しかし彼の心の奥底には、今もこうした東日本への強い「汚染感」が依然支配しているように思える。彼は動画のなかで福島から今すぐにでも避難すべきと訴えている。最近司法の判断が下った郡山こども集団疎開の裁判でも同様のメッセージを発していることで、その認識は現在も貫かれていることがわかる。

さすがに今でこそ気恥ずかしいのかわからないが、彼から「高濃度汚染地域」などといった言葉は聞かないが、今選挙の最中でもその認識が彼の活動の大きな動機となっているようにみえる。いわば「高濃度汚染」が彼の政治活動の原点となっているといえる。

しかし、実際は山本候補者がいうほど福島は汚染されていない。高濃度などというのは現実とかけ離れている。昨日死去した福島第一原発元所長吉田昌郎氏らの献身的な収拾努力によって事故は最小限の影響で抑えられた。
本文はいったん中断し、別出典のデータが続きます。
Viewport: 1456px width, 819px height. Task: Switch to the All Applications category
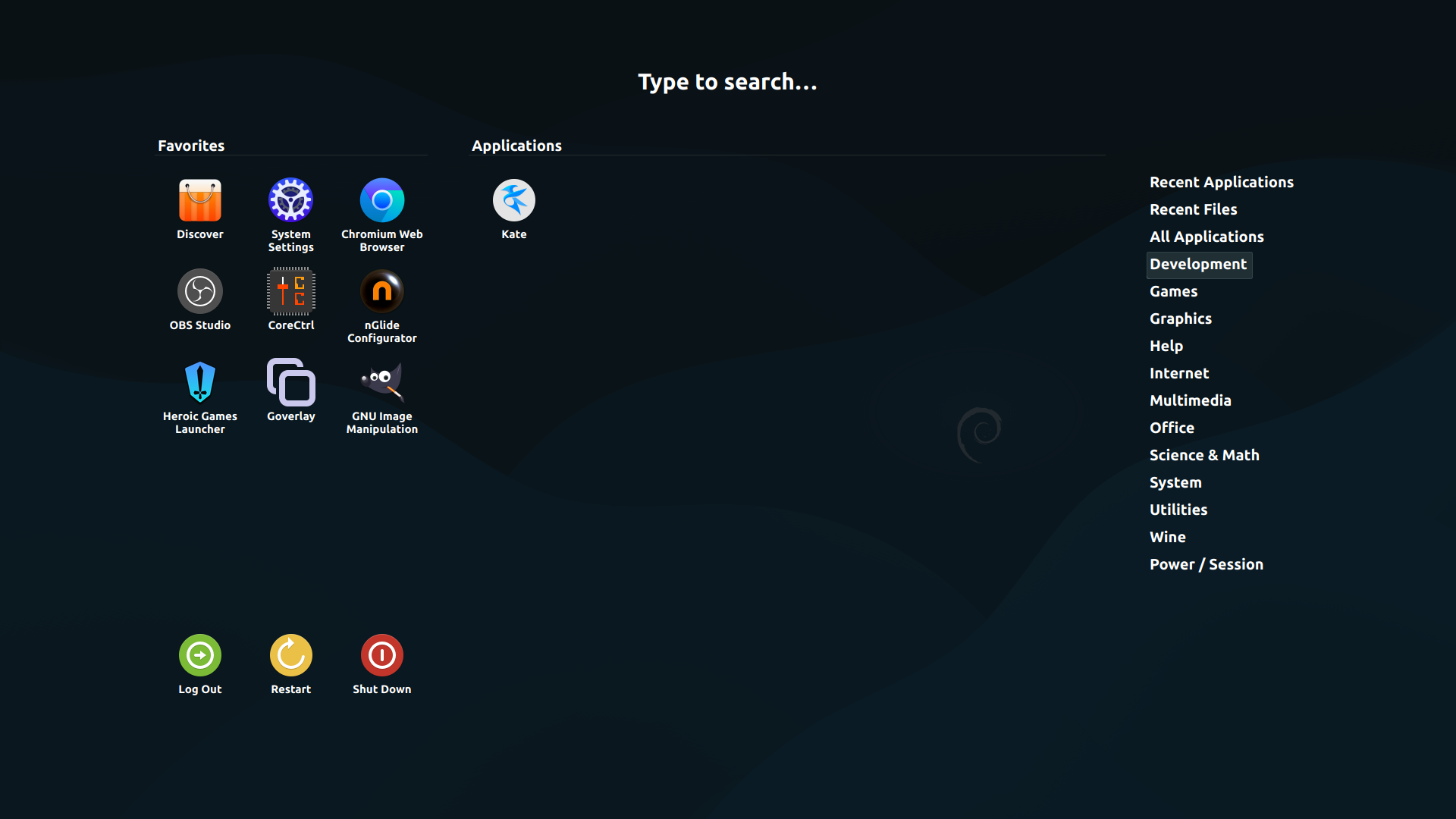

強制避難を余儀なくされた旧警戒地域は別として福島では県民が普通に暮らしている。

問題はいまだに福島は汚染されているという、現実とは遊離した間違った認識が一部ながらも存在していることだ。それが福島県民に無用なプレッシャーを与えている。たとえば1ミリシーベルト基準が適用されために除染が進まず日常生活を取り戻すことがなかなかできない。

山本太郎候補者のように「超高濃度汚染」主義を標榜する政治家は野党を中心に少なくない。しかしこれが福島に対する汚染認識であるとしたら、現実を無視した過剰なものであり、とても容認できるものではない。差別でさえあると思う。思い込みの正義ほど恐いものはない。